* **Work to be completed**
Continue the tutorial on monitoring and safeguarding large language model applications, starting right after its final paragraph.

* **Text passage**

++++

>### 🚩 *Create a free WhyLabs account to get more value out of whylogs!*<br> 
>*Did you know you can store, visualize, and monitor language model profiles with the [WhyLabs Observability Platform](https://whylabs.ai/whylogs-free-signup?utm_source=github&utm_medium=referral&utm_campaign=langkit_safeguard_example)? Sign up for a [free WhyLabs account](https://whylabs.ai/whylogs-free-signup?utm_source=github&utm_medium=referral&utm_campaign=langkit_safeguard_example) to leverage the power of LangKit and WhyLabs together!*

# Monitoring and Safeguarding Large Language Model Applications

[![Open in Colab](https://colab.research.google.com/assets/colab-badge.svg)](https://colab.research.google.com/github/whylabs/langkit/blob/main/langkit/examples/tutorials/Safeguarding_and_Monitoring_LLMs.ipynb)

> This notebook is a complement to the blog post [Monitoring and Safeguarding Large Language Model Applications](https://whylabs.ai/blog/posts/safeguard-monitor-large-language-model-llm-applications). Please refer to the blog post for additional context.

Large Language models (LLMs) have become increasingly powerful tools for generating text, but with great power comes the need for responsible usage. As LLMs are deployed in various applications, it becomes crucial to monitor their behavior and implement safeguards to prevent potential issues such as toxic prompts and responses or the presence of sensitive content. In this blog post, we will explore the concept of observability and validation in the context of language models, and demonstrate how to effectively safeguard LLMs using guardrails.

In this article, we will build a simple pipeline that will validate and moderate user prompts and LLM responses for toxicity and the presence of sensitive content. We will do so by using LangKit's `toxicity` and `regexes` module in conjunction with whylogs' `Condition Validators`. We will also calculate text-based metrics with LangKit, generate statistical profiles with whylogs and send them to the WhyLabs observability platform for visualization and monitoring.

++++

* **Data records**

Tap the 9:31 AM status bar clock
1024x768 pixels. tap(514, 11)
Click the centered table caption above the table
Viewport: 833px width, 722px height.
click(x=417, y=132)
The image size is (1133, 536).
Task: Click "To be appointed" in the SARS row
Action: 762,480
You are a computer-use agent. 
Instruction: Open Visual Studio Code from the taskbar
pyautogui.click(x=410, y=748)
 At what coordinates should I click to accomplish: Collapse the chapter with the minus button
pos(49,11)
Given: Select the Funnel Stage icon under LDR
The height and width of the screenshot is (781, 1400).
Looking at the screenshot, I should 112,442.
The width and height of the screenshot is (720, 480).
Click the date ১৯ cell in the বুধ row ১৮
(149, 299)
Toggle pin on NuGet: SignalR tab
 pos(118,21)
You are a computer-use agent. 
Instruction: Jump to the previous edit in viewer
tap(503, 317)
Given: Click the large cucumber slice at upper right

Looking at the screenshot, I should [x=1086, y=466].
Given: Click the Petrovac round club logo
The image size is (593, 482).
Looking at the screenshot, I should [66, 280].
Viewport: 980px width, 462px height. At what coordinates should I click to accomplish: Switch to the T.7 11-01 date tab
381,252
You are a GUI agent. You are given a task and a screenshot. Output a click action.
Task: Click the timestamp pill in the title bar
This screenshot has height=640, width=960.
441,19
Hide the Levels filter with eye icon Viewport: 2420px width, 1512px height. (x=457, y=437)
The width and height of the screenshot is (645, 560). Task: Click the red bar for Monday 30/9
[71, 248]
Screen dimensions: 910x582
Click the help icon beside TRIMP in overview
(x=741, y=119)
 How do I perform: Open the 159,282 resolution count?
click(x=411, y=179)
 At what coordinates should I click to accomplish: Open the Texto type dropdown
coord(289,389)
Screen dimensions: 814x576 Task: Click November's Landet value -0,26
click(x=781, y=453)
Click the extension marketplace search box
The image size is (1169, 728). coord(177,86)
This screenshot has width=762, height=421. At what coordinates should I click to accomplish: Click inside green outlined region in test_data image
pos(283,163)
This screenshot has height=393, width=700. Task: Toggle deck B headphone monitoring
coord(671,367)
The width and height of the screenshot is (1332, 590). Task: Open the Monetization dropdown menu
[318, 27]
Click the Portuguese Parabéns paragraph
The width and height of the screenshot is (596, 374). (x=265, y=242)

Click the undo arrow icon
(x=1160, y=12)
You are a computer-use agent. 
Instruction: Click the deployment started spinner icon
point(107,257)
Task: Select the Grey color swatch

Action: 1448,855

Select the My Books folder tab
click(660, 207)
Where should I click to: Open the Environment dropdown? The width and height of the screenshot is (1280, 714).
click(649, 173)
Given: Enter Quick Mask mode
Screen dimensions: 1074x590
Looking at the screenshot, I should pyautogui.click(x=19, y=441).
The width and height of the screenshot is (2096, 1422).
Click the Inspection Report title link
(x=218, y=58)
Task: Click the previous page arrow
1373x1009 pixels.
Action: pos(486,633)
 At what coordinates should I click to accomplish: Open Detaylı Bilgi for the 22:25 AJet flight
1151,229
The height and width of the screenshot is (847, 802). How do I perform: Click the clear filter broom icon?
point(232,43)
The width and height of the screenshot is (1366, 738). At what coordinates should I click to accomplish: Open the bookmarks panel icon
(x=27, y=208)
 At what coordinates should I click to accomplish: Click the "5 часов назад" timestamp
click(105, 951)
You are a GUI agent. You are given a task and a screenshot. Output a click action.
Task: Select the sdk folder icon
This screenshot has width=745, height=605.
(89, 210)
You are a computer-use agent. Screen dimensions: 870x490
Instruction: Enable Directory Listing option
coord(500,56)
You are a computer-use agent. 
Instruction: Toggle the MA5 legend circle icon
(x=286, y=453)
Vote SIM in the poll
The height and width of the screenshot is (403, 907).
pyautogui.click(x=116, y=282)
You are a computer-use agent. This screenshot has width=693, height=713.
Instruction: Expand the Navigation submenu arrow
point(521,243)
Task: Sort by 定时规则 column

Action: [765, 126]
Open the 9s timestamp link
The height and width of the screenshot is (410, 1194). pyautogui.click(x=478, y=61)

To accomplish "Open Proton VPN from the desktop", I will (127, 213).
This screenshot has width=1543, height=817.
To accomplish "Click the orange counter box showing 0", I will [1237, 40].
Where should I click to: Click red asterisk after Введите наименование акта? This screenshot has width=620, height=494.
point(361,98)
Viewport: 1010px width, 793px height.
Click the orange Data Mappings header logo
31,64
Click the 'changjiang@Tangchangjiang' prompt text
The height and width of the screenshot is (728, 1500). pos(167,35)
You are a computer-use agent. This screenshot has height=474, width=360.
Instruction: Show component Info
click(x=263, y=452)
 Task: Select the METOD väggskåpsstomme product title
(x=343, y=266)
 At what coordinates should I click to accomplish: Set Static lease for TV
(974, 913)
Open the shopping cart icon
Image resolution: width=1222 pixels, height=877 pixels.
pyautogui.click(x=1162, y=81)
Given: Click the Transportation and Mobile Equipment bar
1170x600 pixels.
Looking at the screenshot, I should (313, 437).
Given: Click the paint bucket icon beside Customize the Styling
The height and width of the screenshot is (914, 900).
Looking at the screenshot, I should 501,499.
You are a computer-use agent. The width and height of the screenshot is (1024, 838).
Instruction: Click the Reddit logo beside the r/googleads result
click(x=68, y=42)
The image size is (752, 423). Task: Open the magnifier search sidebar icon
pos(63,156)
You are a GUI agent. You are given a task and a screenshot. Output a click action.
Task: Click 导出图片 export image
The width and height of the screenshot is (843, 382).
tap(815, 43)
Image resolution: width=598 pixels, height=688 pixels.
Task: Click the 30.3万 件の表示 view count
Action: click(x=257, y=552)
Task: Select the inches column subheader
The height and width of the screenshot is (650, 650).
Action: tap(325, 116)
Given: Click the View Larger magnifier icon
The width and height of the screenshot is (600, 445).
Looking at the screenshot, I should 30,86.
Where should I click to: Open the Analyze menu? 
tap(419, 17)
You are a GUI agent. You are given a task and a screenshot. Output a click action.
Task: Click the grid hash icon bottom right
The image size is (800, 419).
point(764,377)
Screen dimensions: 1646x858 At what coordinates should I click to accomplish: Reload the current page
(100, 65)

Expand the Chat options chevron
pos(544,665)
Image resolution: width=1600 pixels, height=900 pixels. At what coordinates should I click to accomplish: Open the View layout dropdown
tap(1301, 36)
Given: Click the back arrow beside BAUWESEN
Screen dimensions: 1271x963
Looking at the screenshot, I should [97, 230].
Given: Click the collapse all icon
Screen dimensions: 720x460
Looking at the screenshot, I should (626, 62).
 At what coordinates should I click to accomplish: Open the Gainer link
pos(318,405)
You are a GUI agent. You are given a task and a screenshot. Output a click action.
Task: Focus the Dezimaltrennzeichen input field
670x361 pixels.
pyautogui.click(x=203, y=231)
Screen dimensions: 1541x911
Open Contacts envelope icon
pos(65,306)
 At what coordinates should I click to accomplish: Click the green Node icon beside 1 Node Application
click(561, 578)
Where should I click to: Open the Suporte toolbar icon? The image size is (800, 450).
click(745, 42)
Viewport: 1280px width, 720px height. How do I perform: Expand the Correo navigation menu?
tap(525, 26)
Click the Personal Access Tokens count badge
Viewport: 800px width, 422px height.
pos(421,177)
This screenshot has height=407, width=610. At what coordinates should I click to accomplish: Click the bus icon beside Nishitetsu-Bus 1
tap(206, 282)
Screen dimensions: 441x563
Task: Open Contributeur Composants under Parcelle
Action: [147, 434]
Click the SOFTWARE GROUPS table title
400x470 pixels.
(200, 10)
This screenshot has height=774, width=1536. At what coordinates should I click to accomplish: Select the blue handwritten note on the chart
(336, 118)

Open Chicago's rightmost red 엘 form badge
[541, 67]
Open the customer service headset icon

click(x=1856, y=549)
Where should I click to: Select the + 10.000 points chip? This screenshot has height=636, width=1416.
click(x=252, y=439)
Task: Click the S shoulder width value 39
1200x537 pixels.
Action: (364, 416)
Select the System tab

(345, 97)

++++

* **Output below**
> Note: the current example was built for didactic purposes and it’s not meant to be used in production.


## Overview

Let’s start with a very basic flow for an LLM application: the user provides a prompt, to which an LLM will generate a response. We can add some components to that process that will enable safeguarding and monitoring for both prompt and responses. Content moderation is performed to check for violations, using a toxicity classifier and regex patterns to identify sensitive or inaccurate information. If violations occur, a default response is sent to the application - if the prompt contains a violation, we don't bother with asking the LLM for a response. Messages that fails our defined conditions are added to a moderation queue for later inspection.

In addition to content moderation and message auditing, we will generate profiles containing text-based metrics, including toxicity, regex patterns, text quality, relevance, security, privacy, and sentiment analysis and send them to our monitoring dashboard at WhyLabs.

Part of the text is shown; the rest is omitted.